[DATASET RECORDS — start]

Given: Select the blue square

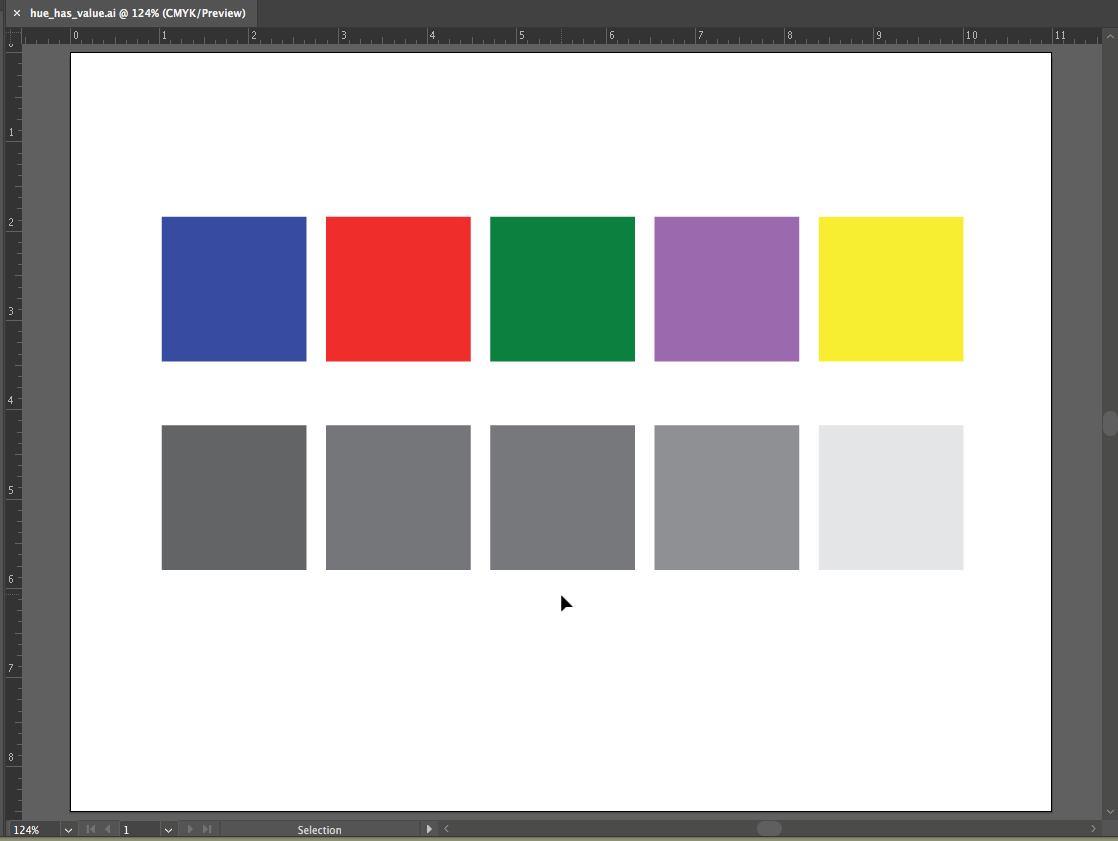Looking at the screenshot, I should pos(234,289).
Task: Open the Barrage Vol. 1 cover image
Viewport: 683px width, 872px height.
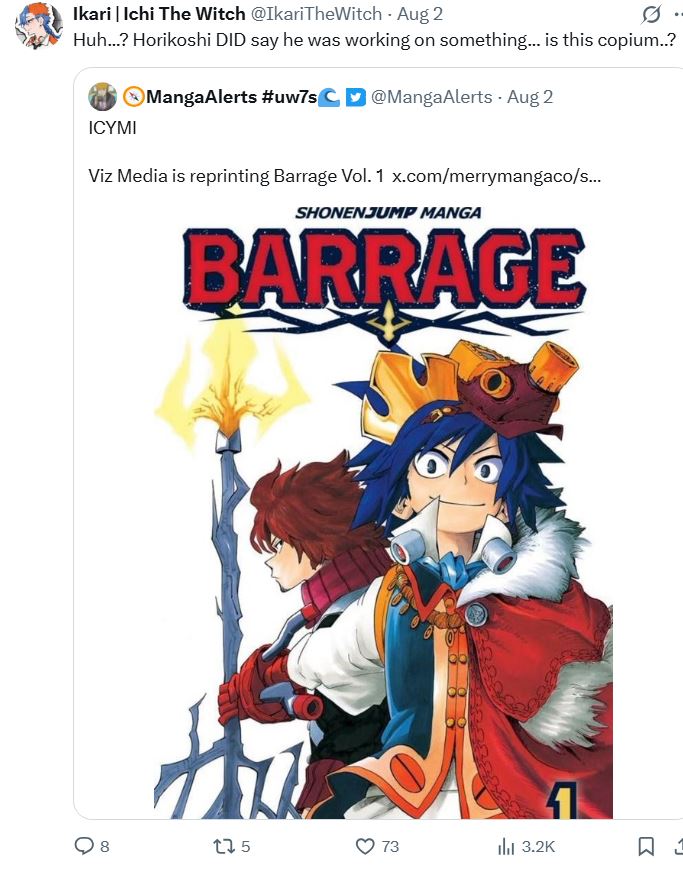Action: 383,510
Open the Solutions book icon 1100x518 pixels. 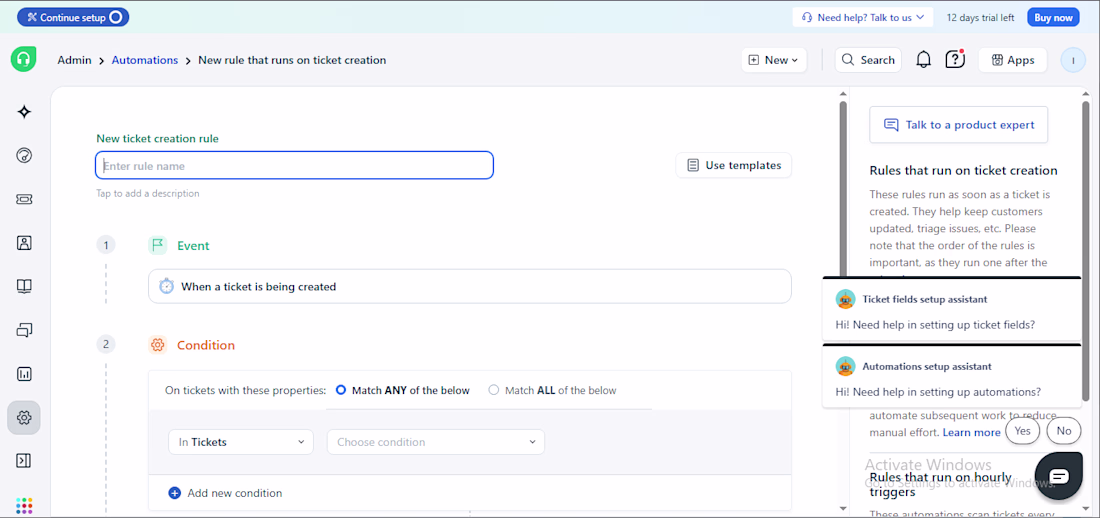24,286
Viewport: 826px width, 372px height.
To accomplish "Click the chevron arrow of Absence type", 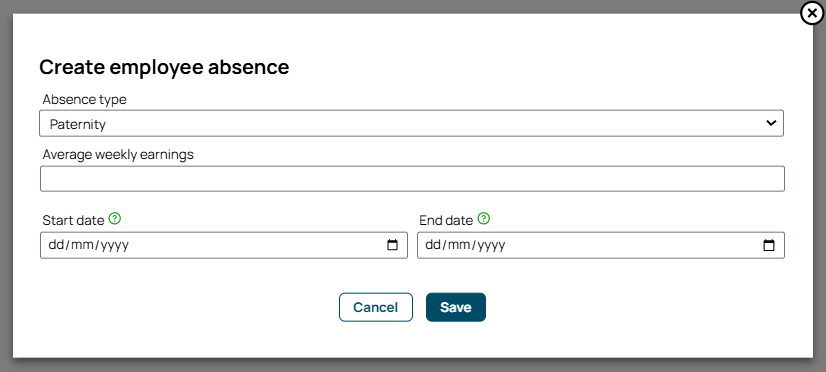I will point(771,123).

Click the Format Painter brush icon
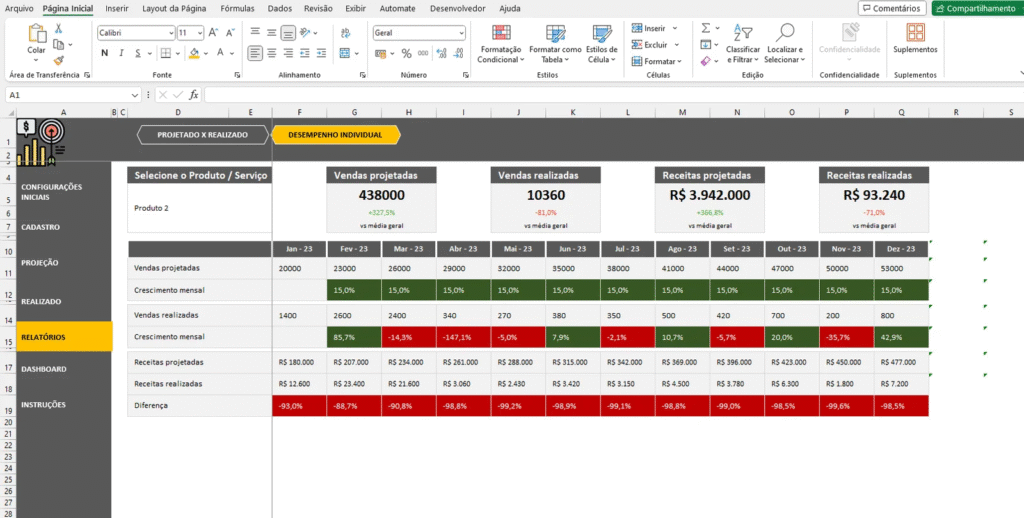[59, 60]
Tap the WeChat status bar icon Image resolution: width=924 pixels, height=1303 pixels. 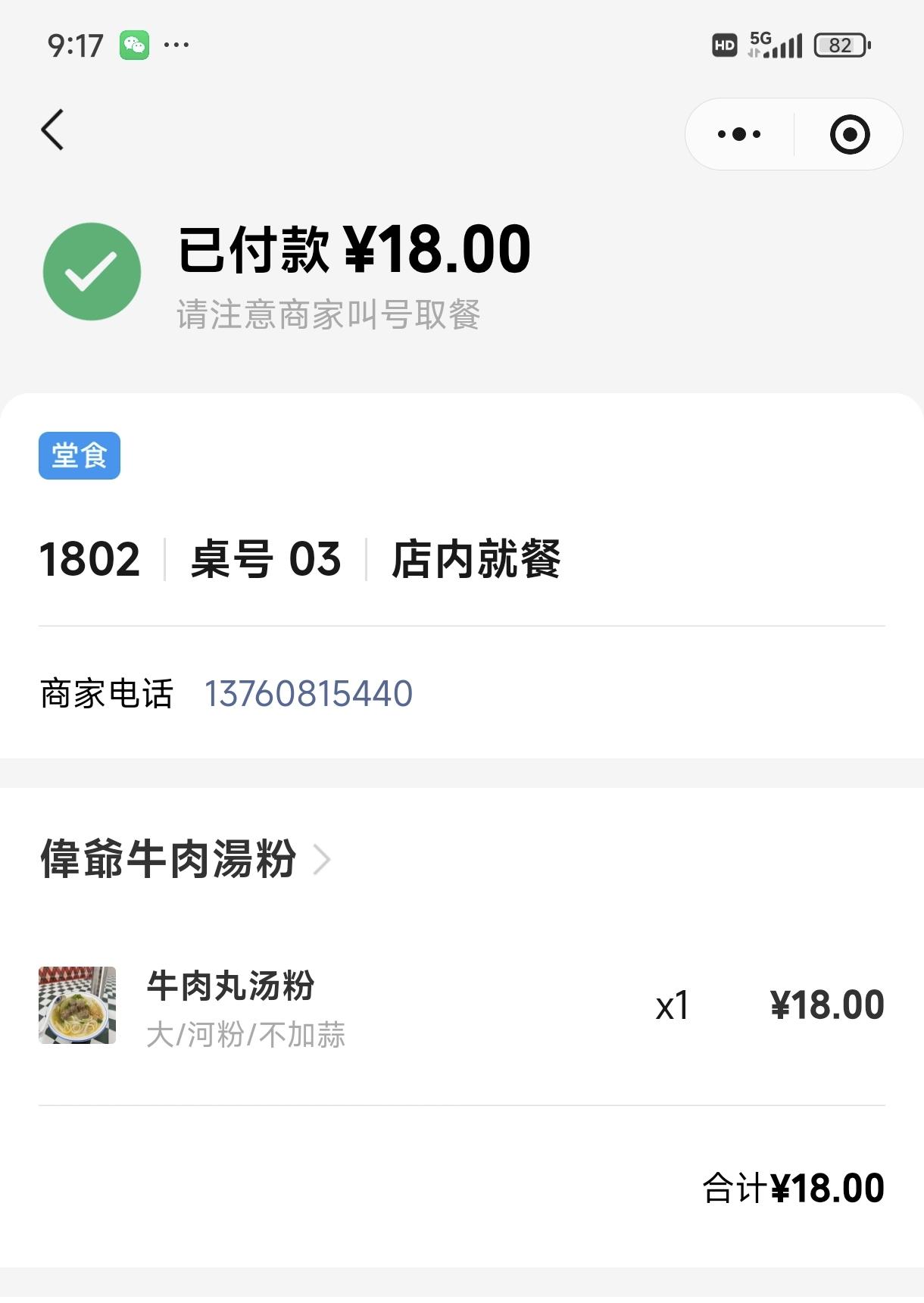(135, 45)
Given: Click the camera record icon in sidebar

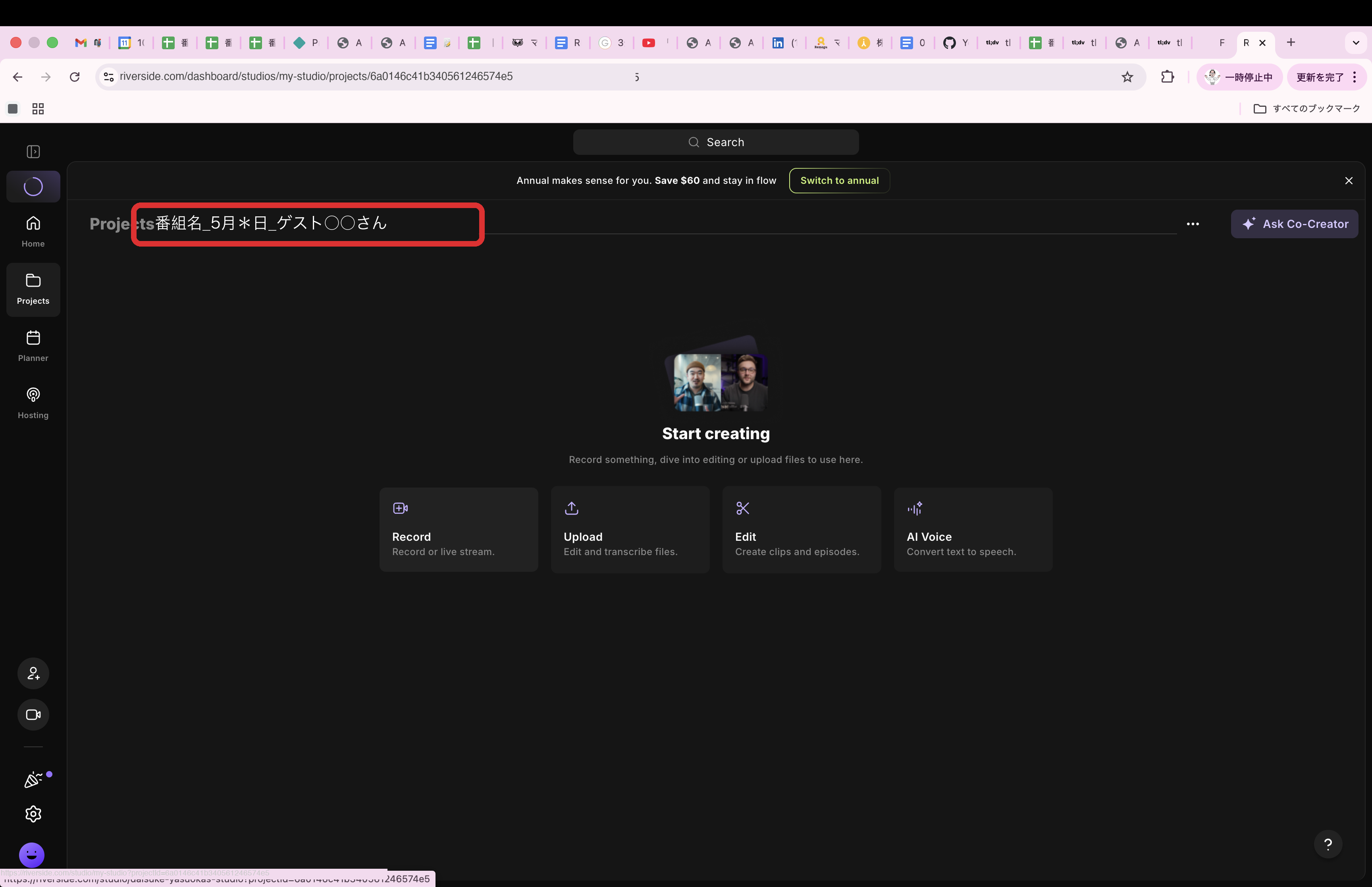Looking at the screenshot, I should [33, 715].
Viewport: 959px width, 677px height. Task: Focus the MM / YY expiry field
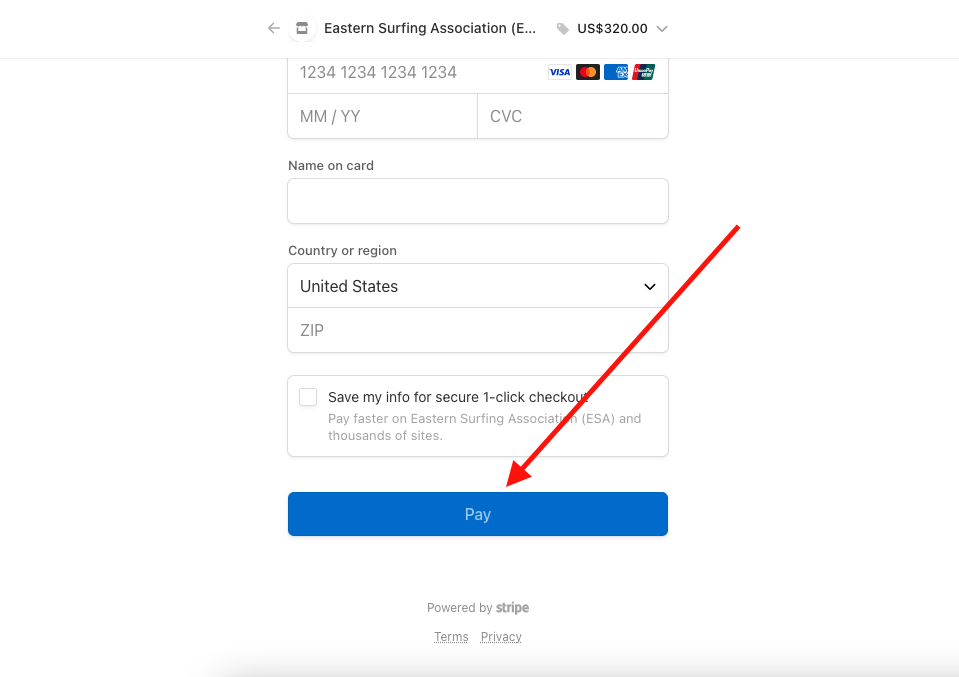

[DATASET RECORDS — finish]

WHAT TO DO: In the records above, find every line with the word "Task" and copy it.

YOUR RESPONSE:
Task: Open the Barrage Vol. 1 cover image
Viewport: 959px width, 677px height. Task: Focus the MM / YY expiry field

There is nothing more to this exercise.